# Double Duty Reel



## spurgersalty (Jun 29, 2010)

Rigging up a rod/reel combo for venice tuna fishing as I'll be making a few trips that way this year. Looking at either the SaraGosa 20k, or, the Cabo 100. It will be hanging from an OTI snyper(7'6") for tuna in venice and a heavy jigging rod when home in sabine for AJs and possibly grouper.
What are your thoughts on the two? What size and brand braid would you all suggest? I was leaning towards 80lb.


----------



## NaClH2O (May 25, 2004)

I have a Saragosa 20000 that I tried jigging with last year and it was pretty brutal. It's just too dang heavy to jig with for very long. It can definitely be done, but at a price. I put it on an OTI popping rod and it feels like it will be a better match. I'm looking at either Cabo 80 or 100 for the jigging rod now. I'm still waiting on some more details about the 100 to determine how much more it weighs than the 80 and if the extra weight can be dealt with. 

I recommend 80 pound braid for a 20K or Cabo 100 since they can still hold quite of bit of line, even that heavy. I like Diamond Braid. It's been good to me so far.

*update - I just did some checking and the Cabo 100 is listed as 32.6 oz. This should be pretty accurate because Alan Hawk found the Cabo 80 to be listed correctly. For comparison, a Spheros 20K was found to weigh 33 oz. It's listed as weighing 28 oz., but actual weight on a scale was 5 oz. heavier. The 'Gosa 20K is listed as a weight of 29 oz. This could put it as high as 34 oz. The Cabo 80 is 25 oz., so I'm probably going to get it as my jigging reel. Being almost 10 oz. lighter (probably more than that since it will hold less line, too) will be huge when I'm jigging all night long. May not be as crucial in Venice. Out of the two you mentioned, I'd go with the Cabo 100 for the lighter reel and higher drag. I'd still like to see a review of it, though. Alan Hawk should hopefully have his up within the next couple weeks.

* Data extract
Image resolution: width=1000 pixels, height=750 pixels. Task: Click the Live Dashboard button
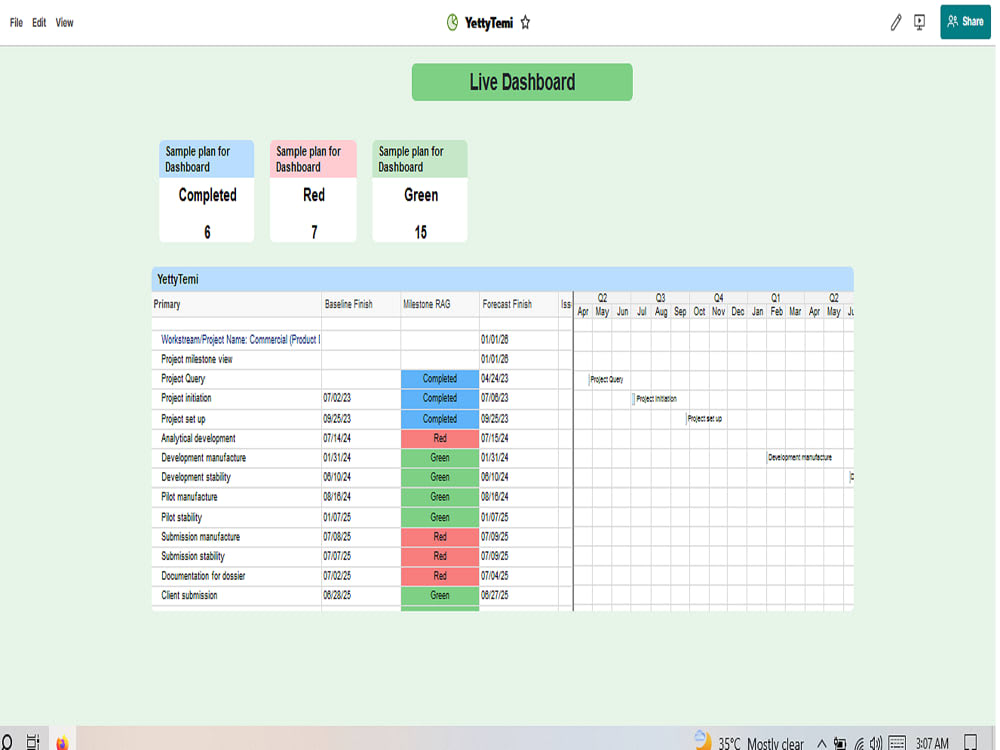click(521, 82)
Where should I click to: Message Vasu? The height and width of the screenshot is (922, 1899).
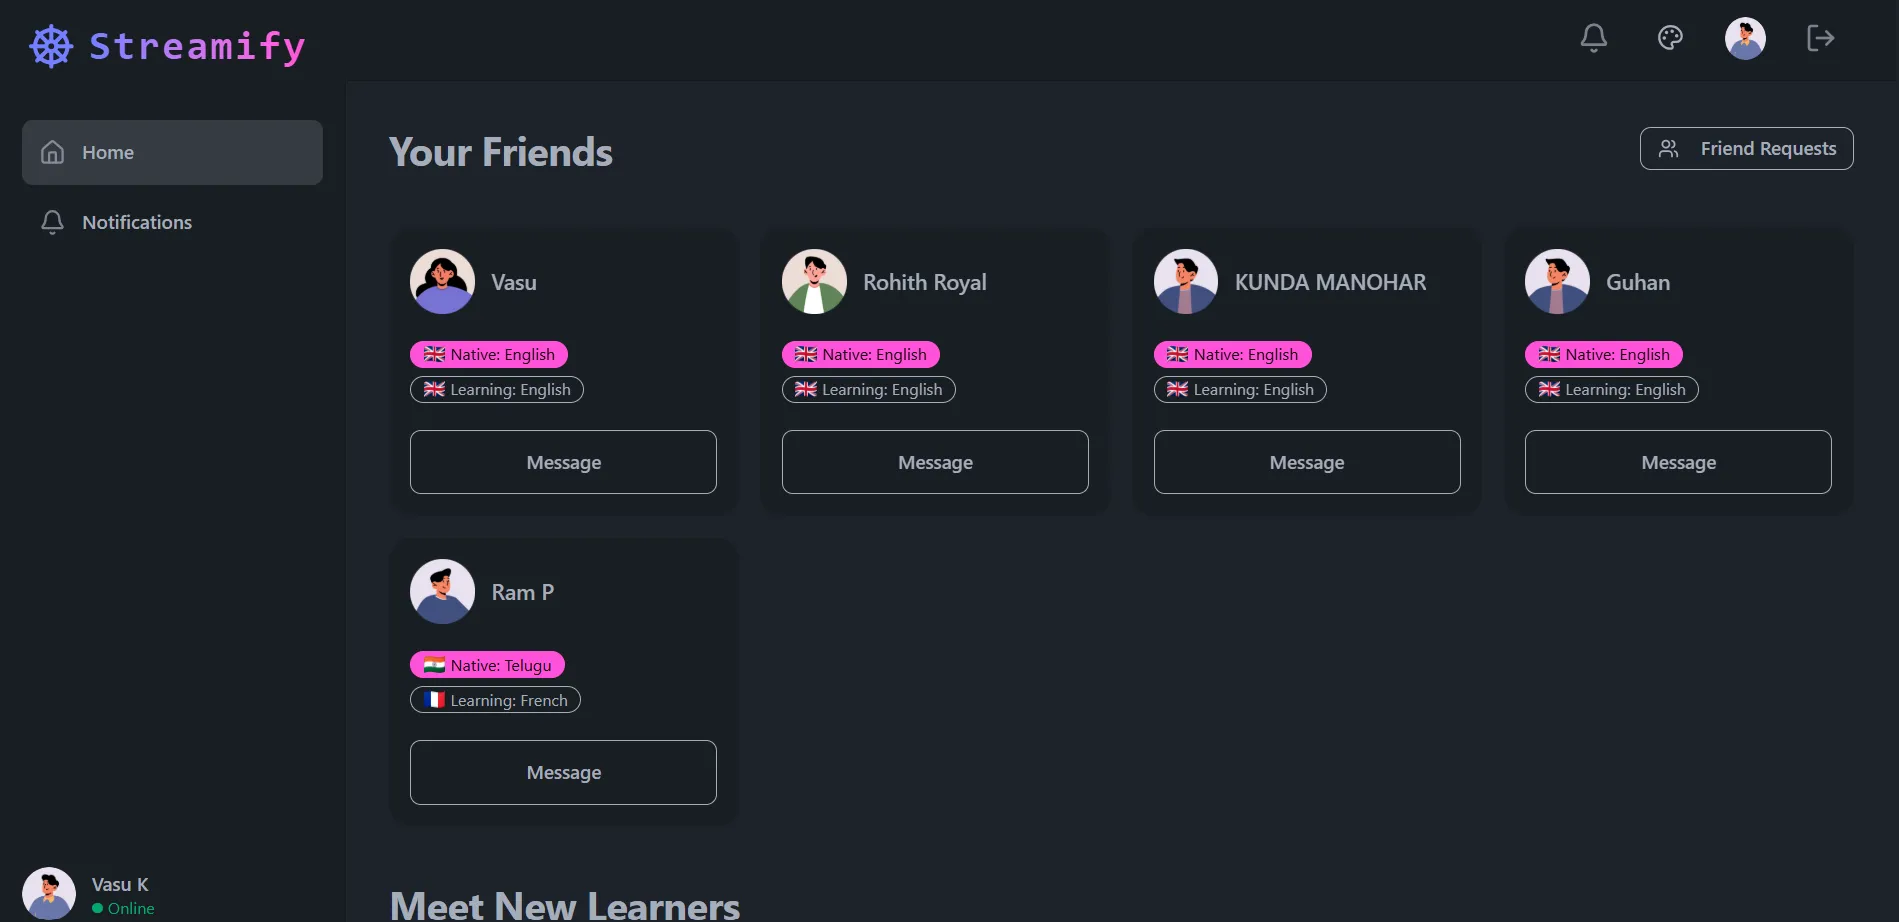[563, 462]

* Work required
Rewrite the passage of the reel thread between "## NaClH2O (May" and "to me so far.", inclusive, swapping "brutal" for "exhausting".

* The completed task
## NaClH2O (May 25, 2004)

I have a Saragosa 20000 that I tried jigging with last year and it was pretty exhausting. It's just too dang heavy to jig with for very long. It can definitely be done, but at a price. I put it on an OTI popping rod and it feels like it will be a better match. I'm looking at either Cabo 80 or 100 for the jigging rod now. I'm still waiting on some more details about the 100 to determine how much more it weighs than the 80 and if the extra weight can be dealt with. 

I recommend 80 pound braid for a 20K or Cabo 100 since they can still hold quite of bit of line, even that heavy. I like Diamond Braid. It's been good to me so far.